*** Begin section ***

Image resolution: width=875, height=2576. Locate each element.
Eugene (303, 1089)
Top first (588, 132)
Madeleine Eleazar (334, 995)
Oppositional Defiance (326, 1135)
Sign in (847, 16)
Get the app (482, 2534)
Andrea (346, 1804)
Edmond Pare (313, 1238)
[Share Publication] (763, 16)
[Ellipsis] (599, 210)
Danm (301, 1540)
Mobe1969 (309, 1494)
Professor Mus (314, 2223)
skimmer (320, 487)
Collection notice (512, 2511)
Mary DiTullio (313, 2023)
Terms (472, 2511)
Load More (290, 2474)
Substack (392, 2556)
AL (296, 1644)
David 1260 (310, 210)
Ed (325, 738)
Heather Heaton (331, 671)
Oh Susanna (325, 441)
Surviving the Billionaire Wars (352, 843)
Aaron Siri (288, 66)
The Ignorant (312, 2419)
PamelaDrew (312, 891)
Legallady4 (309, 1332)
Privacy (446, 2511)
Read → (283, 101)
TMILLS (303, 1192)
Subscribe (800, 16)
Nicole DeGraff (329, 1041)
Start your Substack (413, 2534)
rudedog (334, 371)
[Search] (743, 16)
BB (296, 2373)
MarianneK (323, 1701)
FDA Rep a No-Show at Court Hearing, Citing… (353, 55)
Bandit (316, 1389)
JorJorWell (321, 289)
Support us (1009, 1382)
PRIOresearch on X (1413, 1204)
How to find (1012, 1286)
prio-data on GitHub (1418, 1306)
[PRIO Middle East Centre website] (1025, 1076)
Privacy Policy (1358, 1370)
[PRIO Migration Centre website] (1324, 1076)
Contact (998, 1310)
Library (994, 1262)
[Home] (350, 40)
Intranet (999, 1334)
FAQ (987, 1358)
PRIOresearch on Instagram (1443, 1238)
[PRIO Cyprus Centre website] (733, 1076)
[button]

*** End section ***

- EXERCISE DETAILS
Please count up the lines in the listing above holding the string "PRIOresearch", and say the number with nothing else.

- TASK RESULT
2